>>>>>

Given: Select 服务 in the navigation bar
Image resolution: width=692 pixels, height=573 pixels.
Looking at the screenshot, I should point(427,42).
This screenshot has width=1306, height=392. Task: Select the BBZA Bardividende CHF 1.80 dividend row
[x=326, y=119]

<<<<<

Assignment
The output should be a character-exact copy of all entries.

Answer space
Given: Select 服务 in the navigation bar
Image resolution: width=692 pixels, height=573 pixels.
Looking at the screenshot, I should point(427,42).
This screenshot has width=1306, height=392. Task: Select the BBZA Bardividende CHF 1.80 dividend row
[x=326, y=119]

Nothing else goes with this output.